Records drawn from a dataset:
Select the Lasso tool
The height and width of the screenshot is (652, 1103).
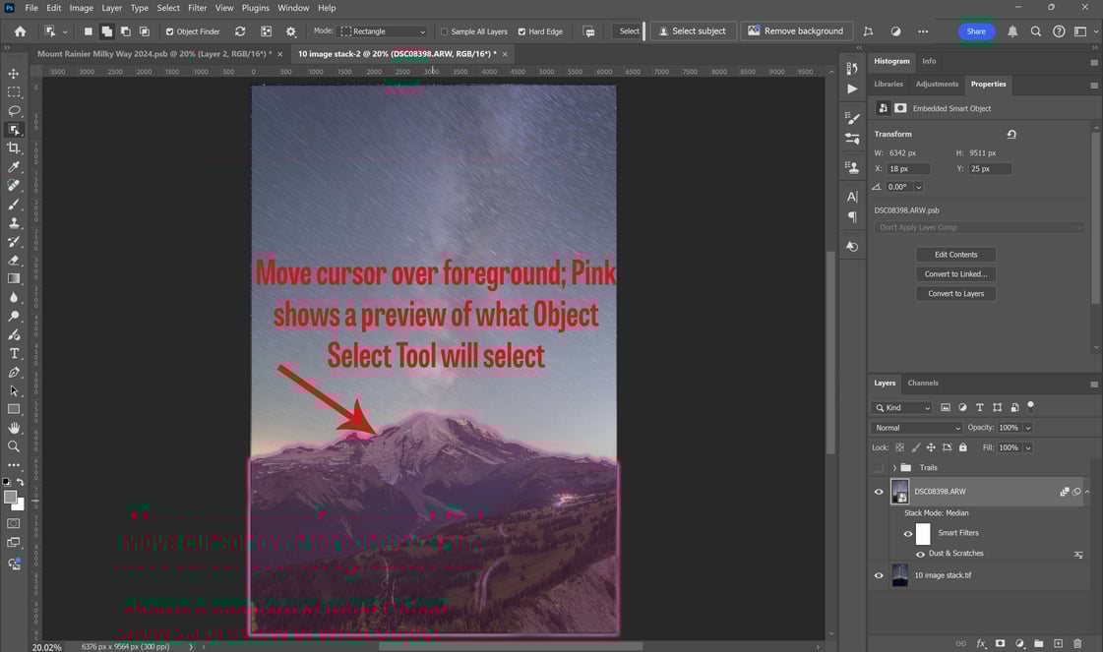14,111
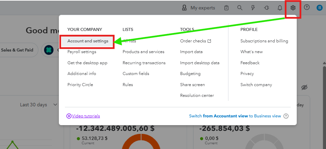
Task: Open the Help question mark icon
Action: tap(306, 7)
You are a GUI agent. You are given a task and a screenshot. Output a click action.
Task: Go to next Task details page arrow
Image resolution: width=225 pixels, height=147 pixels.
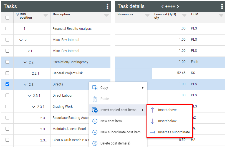click(x=178, y=6)
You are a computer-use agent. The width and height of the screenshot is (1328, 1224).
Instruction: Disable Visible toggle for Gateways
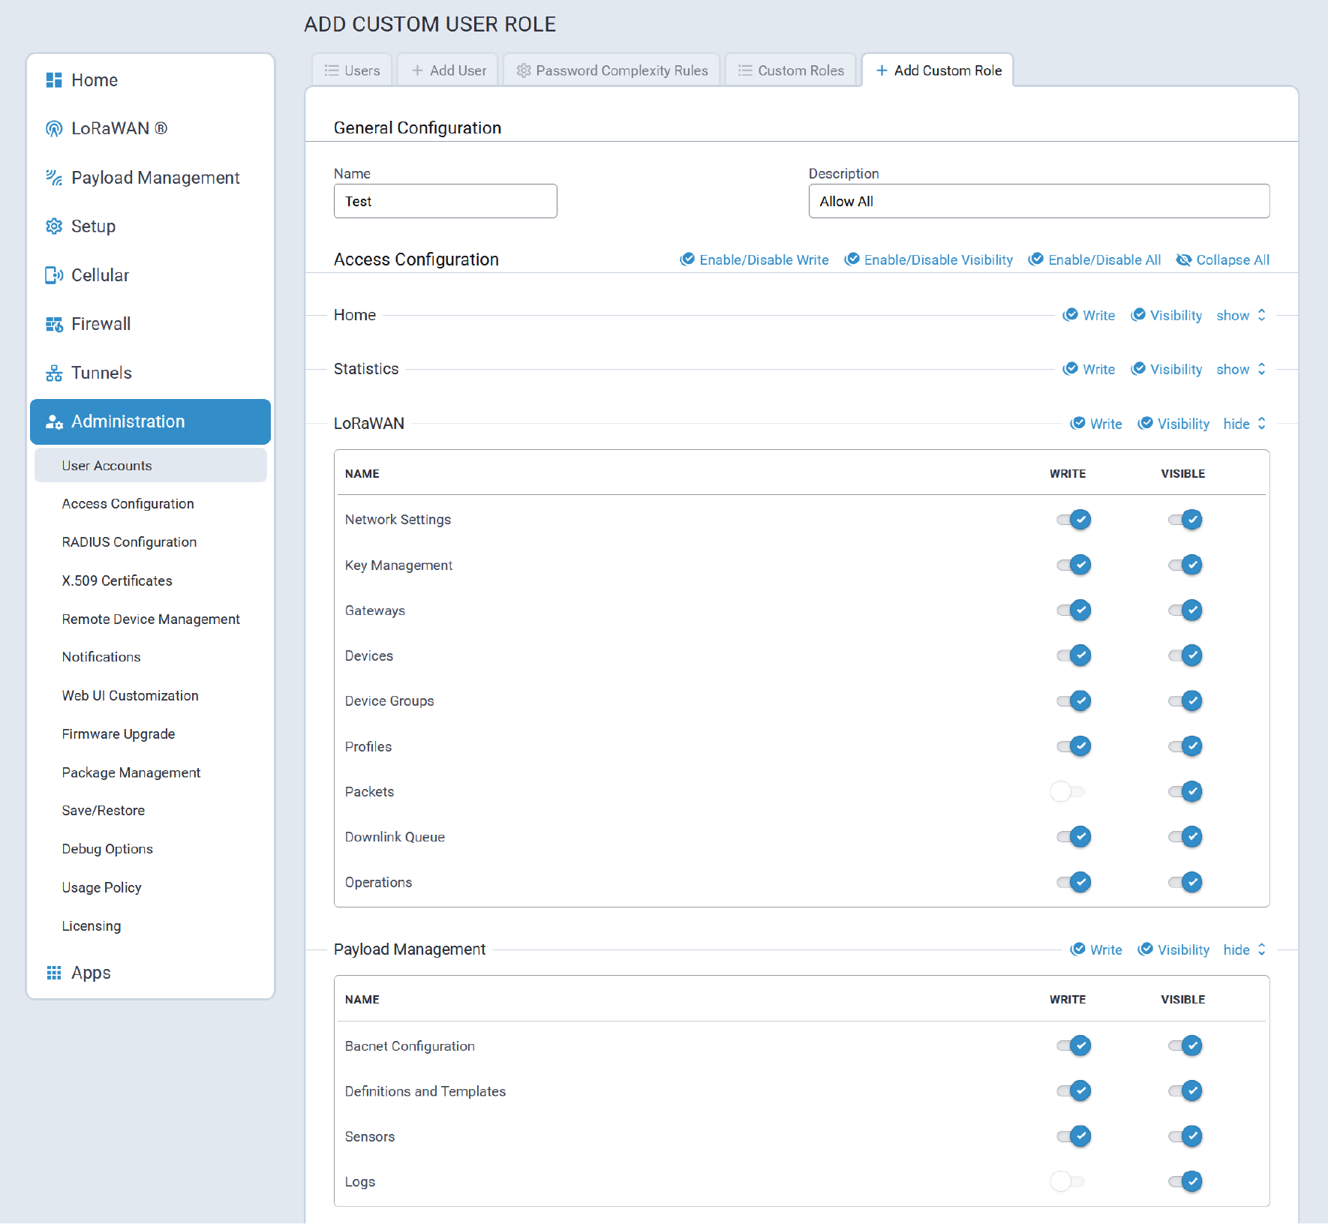(1185, 611)
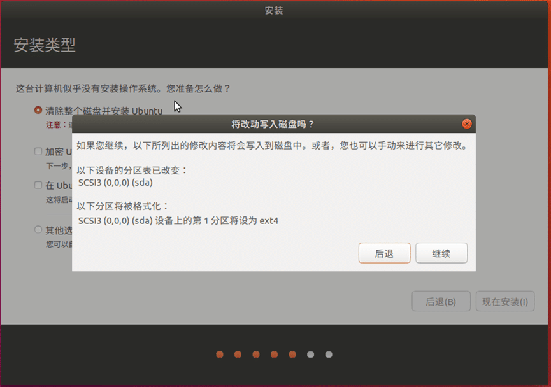Click the 现在安装(I) button
The height and width of the screenshot is (387, 551).
(x=504, y=301)
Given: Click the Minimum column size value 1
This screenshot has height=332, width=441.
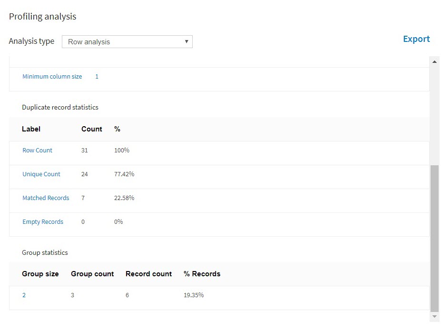Looking at the screenshot, I should tap(97, 77).
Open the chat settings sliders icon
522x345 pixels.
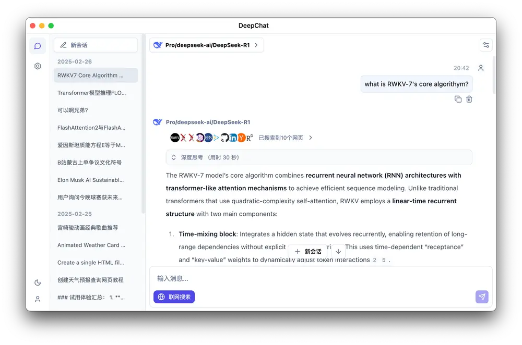pos(486,45)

▸ **Exercise aim**
Could you repeat exactly the lines from the one containing "Instruction: Disable Visible" through the last line of the records, both included, without the pictures?

▸ **Reply**
Instruction: Disable Visible toggle for Gateways
(1185, 611)
Click the 现在安装(I) button
The height and width of the screenshot is (387, 551).
(x=504, y=301)
Given: Click the Minimum column size value 1
This screenshot has height=332, width=441.
Looking at the screenshot, I should tap(97, 77).
Open the chat settings sliders icon
522x345 pixels.
pos(486,45)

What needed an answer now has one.